Kristin said she’d ride in the car with me.

“Why?” I said. “You hate my car.”

“Because,” she said, “it’s Wednesday night.”

“Far out, Krissy. Just stay here.”

“It’s Song Night, Dad.”

“You want to have Song Night in the car?”

“I don’t know. Yeah.”

I shrugged. “All right,” I said. It was good enough for me.

We got in my 2008 Honda Accord—it’s really an awful car; I don’t blame Kristin for how she feels about it—and she plugged the aux cable into her phone.

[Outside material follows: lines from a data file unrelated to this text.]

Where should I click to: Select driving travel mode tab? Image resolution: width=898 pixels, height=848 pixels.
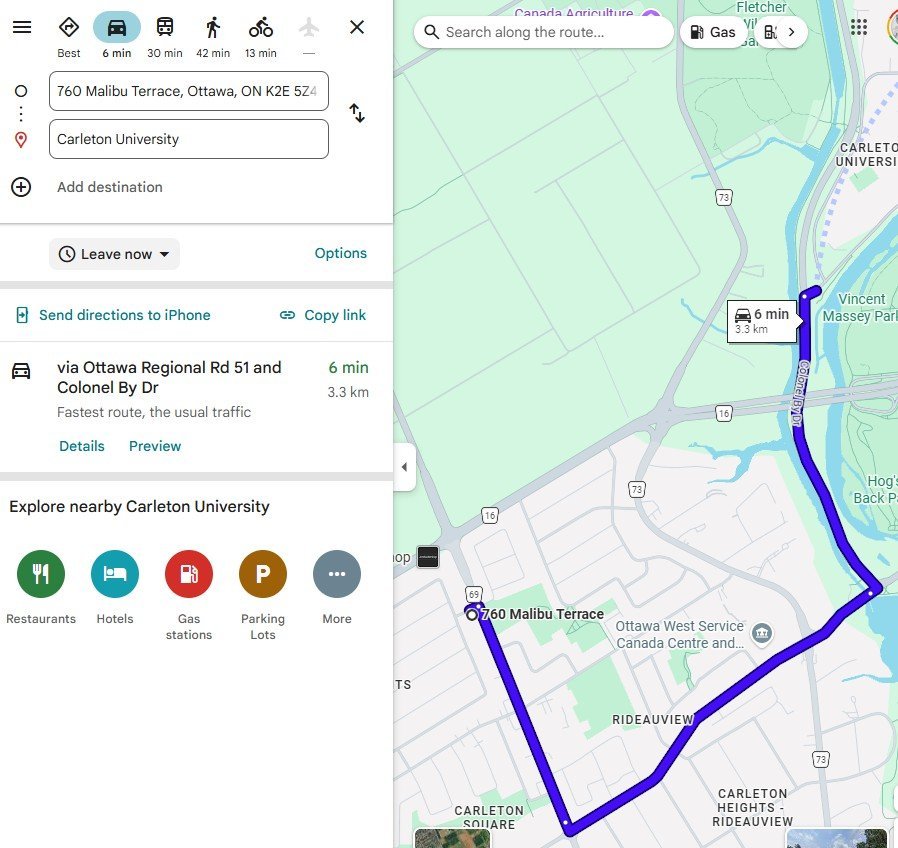pyautogui.click(x=117, y=27)
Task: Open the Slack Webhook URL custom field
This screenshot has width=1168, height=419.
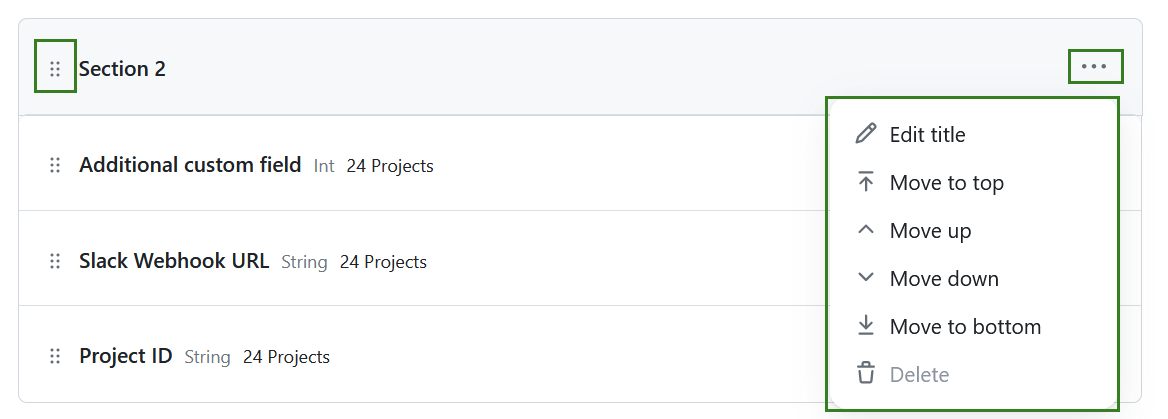Action: click(174, 261)
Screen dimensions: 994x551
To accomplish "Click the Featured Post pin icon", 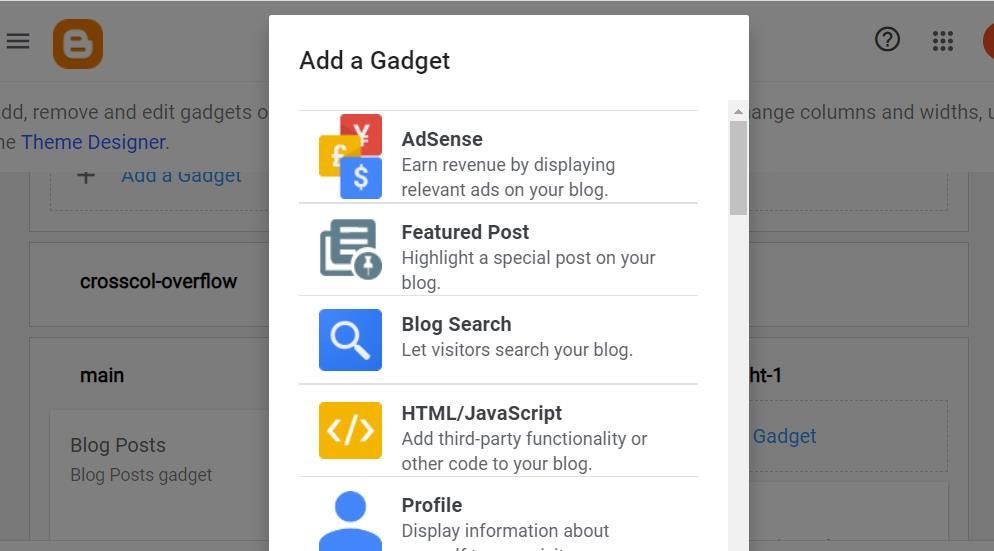I will pyautogui.click(x=350, y=249).
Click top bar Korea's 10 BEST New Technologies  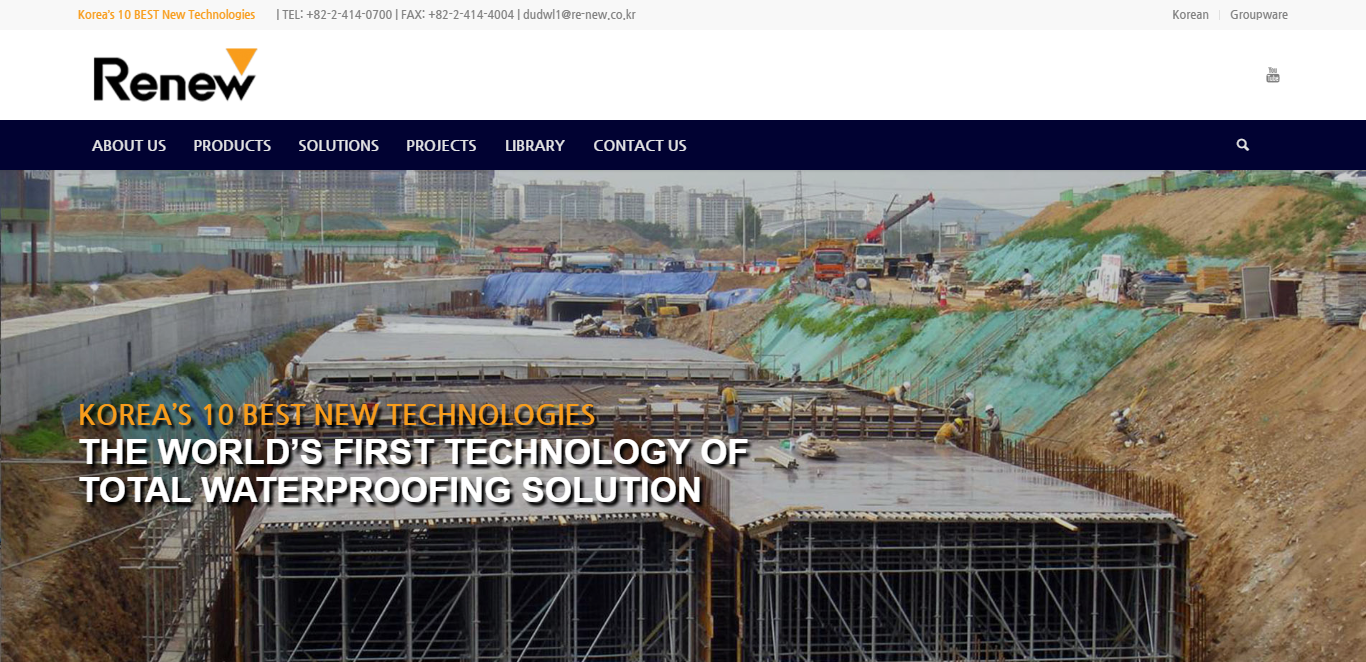[166, 15]
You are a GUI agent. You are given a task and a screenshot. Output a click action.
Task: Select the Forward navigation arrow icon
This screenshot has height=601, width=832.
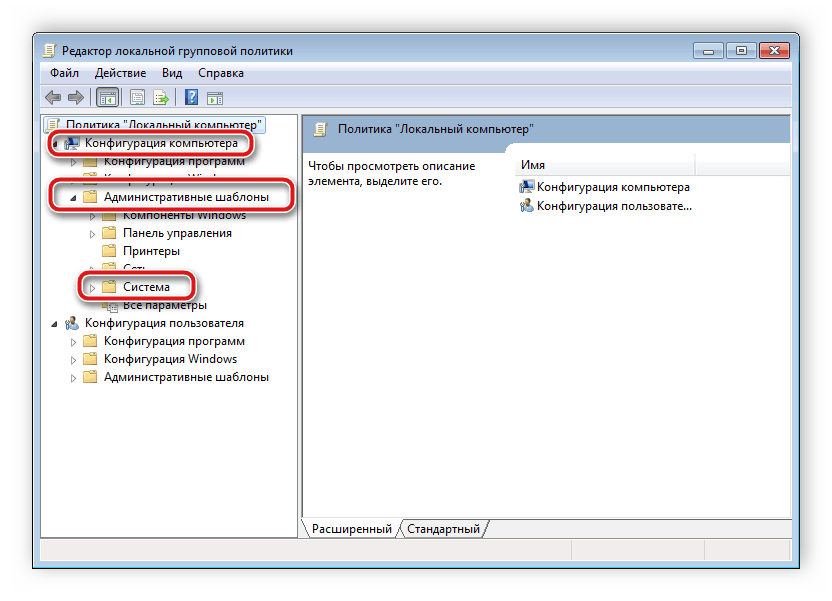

A few seconds later, as we pulled away, I heard fuzzy white noise—then a drum, a guitar, a keyboard, and someone going, “Bu-bu-da-dum” over and over again.

It was, I learned later, “I Am the River” by Lael Neale. I hadn’t heard it before.

She sang that she was the river. She sang some other things. And the song was like the fastest, saddest, most desperate anthem of all time. She cried out that like a river, we were all moving.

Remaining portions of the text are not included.